Misschien ook niet. De vraag is wat mij betreft irrelevant. Net zoals het irrelevant is om
ons gewone mensen te vergelijken met topsporters, waaraan, ik zeg het als een nuchtere
constatering, toch een steekje los zit.
Gelukkig komt dat besef steeds vaker. Net zoals we volgens mij een aardig eind op streek
zijn om mensen in beweging te krijgen. Voor mij geldt dat ik mijn Innere Schweinehund
heel goed heb leren kennen. Ik weet wat hij lust, ken zijn dagritme, zijn
eigenaardigheden. Maar ik weet ook hoe ik hem zo nu en dan kan temmen. Het is een
strijd die van elke dag is en die hij uiteindelijk gaat winnen. Maar voordat het zo ver is
heb ik nog heel wat hoogtepunten voor de boeg.

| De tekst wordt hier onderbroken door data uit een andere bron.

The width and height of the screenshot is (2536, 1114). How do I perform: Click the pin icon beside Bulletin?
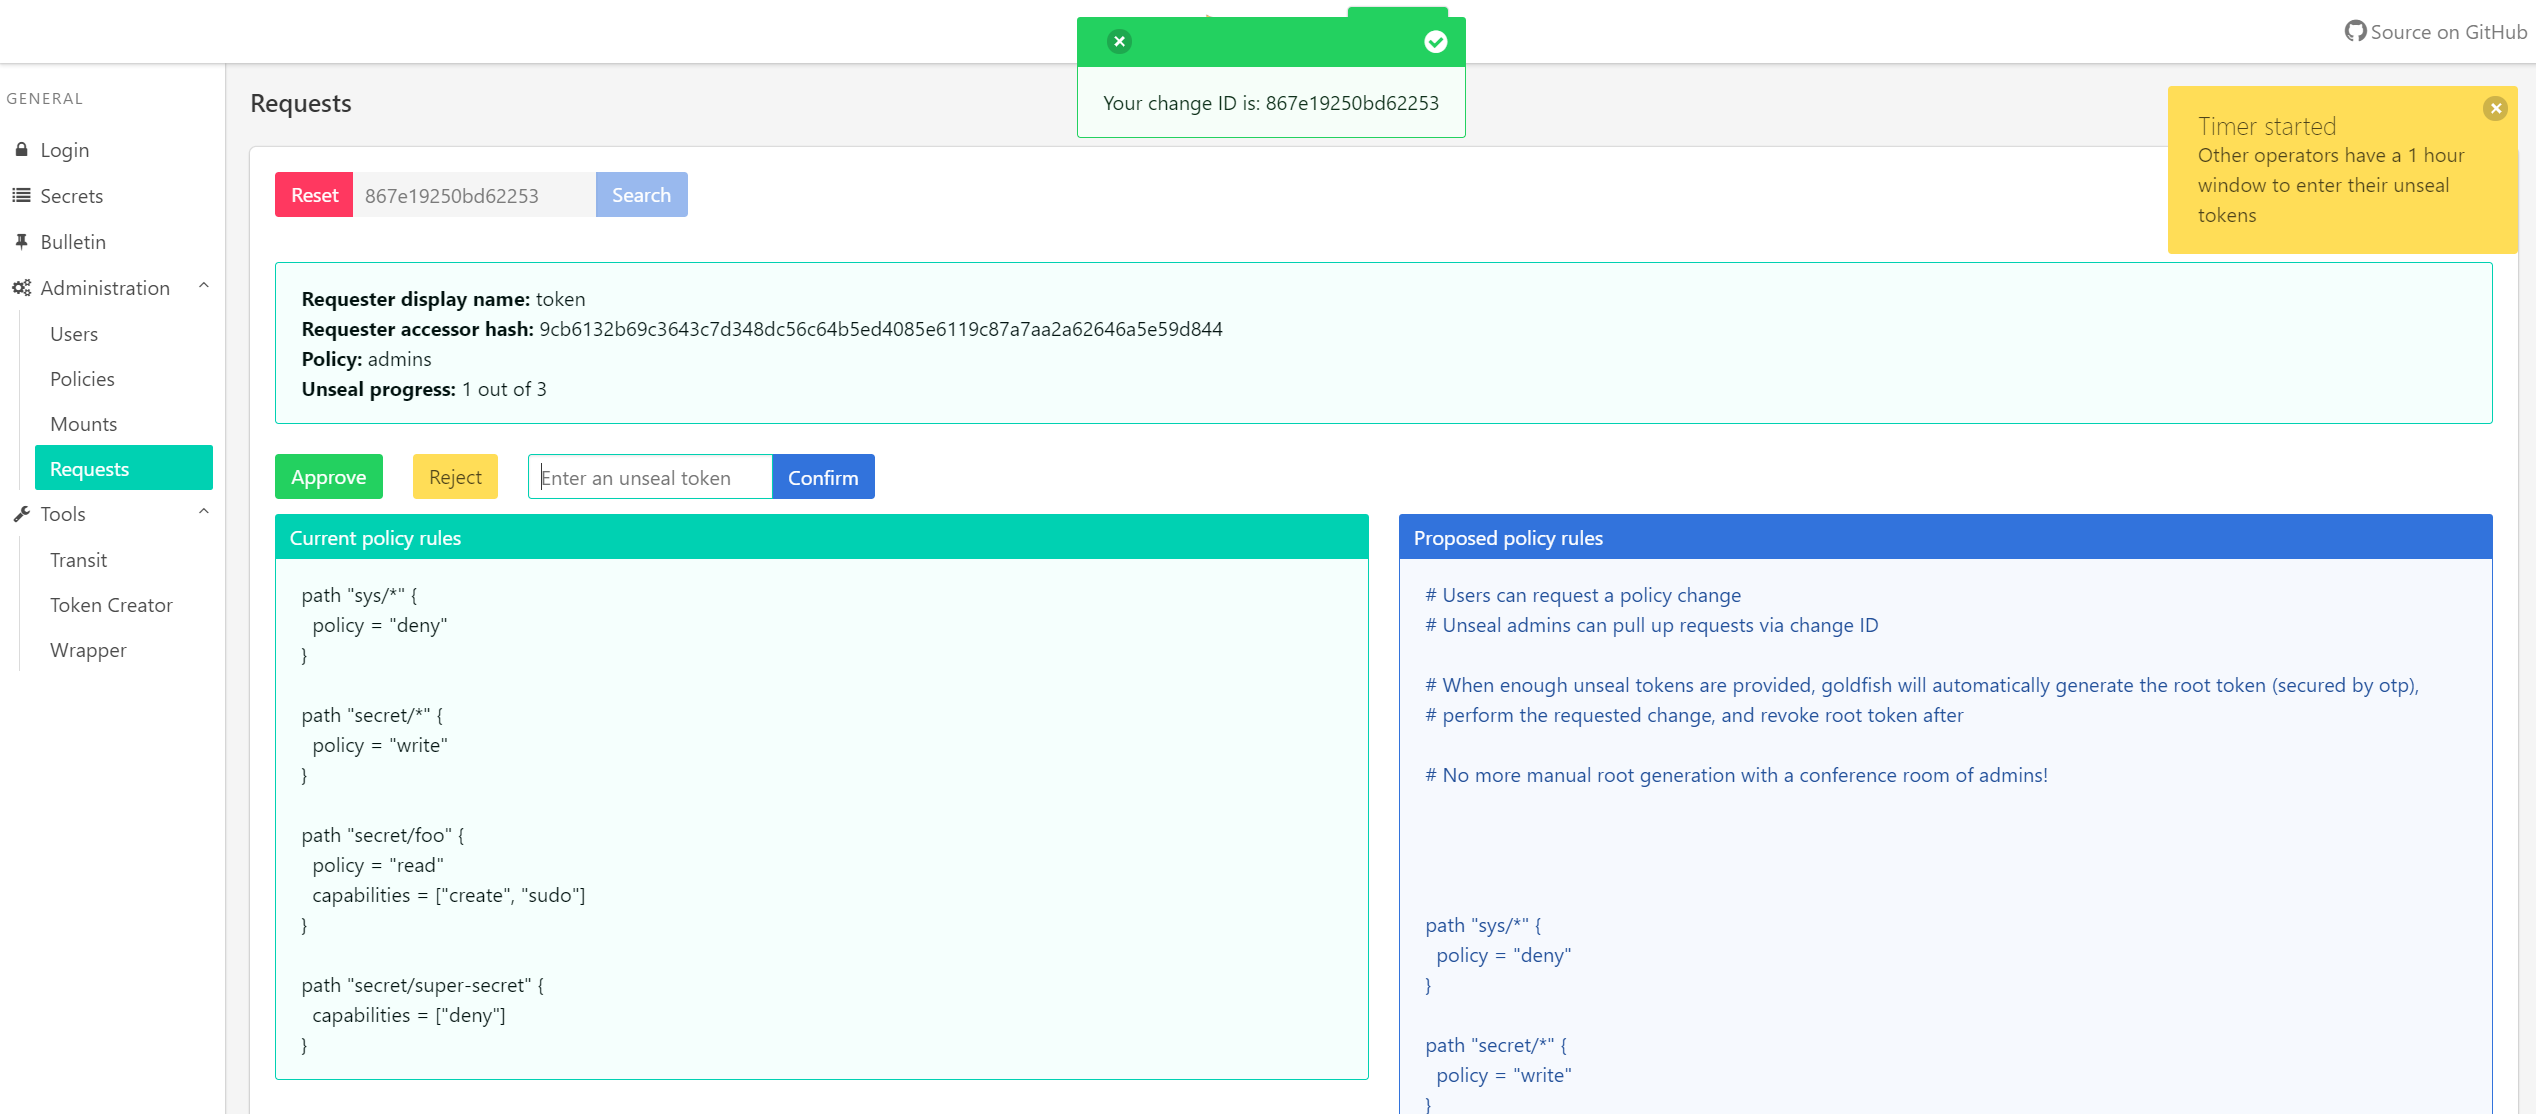click(21, 242)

En kan ik me nog af en toe voelen zoals een kind zich voelt als de zon schijnt en hij door
het hoge gras rent. Hij wordt achtervolgd, of is de achtervolger, en even klopt alles: het
licht, de inspanning, het plezier. Ik denk dat, wanneer je dan heel stil bent, je de Innere
Schweinehund kunt horen grommen. Van genot of uit woede, dat mag u dan zelf invullen.